1) In your example you use System.out.prinltln every implementation I have seen synchronizes so your code is synchronized ( I appreciate that was not your point ).
2)
I don't want to perform synchronization if I don't have to. Accessing a volatile variable incurs half of the cost of a synchronized block.
There is no guarantee of cost to volatile or the synchronized keyword and indeed in extreme scenarios the JVM would be allowed to optimize them away to nothing (not here).
When talking about "synchronization" and performance you are interested in three things lack of potential compiler optimization, cache flushes (memory fences) and lock acquisition (often only the first is considered). The JVM authors have put a lot of effort into some excellent optimizations around all three, potential lock acquisition has many tricks to make it less expensive than you'ed think.
3) The atomic implementation may make use of available CAS (lockless) instructions and the JVM implementation could make use of the fact the actual hardware is more strongly ordered than the weak model Java describes for the code to be portable . Although a processor may/will have caches those caches can and often do communicate with each other (between CPUs) such that much stronger memory ordering is observed than you might expect (e.g.

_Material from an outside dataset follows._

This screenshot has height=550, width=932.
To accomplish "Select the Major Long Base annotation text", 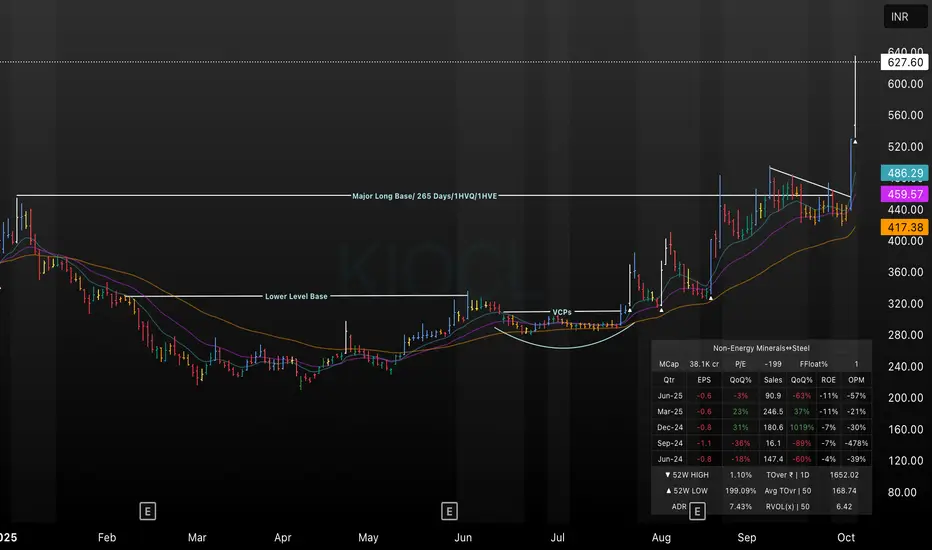I will pyautogui.click(x=424, y=196).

Intel x86 is quite strong). The Java memory model is more like the worst case scenario and would formerly be described as weak.
Short answer ... just use atomic you'll be fine ;-) there are a whole host of other gotchas around performance with even simple examples eg "false memory sharing" and even old garbage collection I've seen applications grind with too many (badly used) Atomics (GC) .. synchronization can/could be just a flag on a method signature its GC free (not in anyway a normal a reason to not use atomics obviously).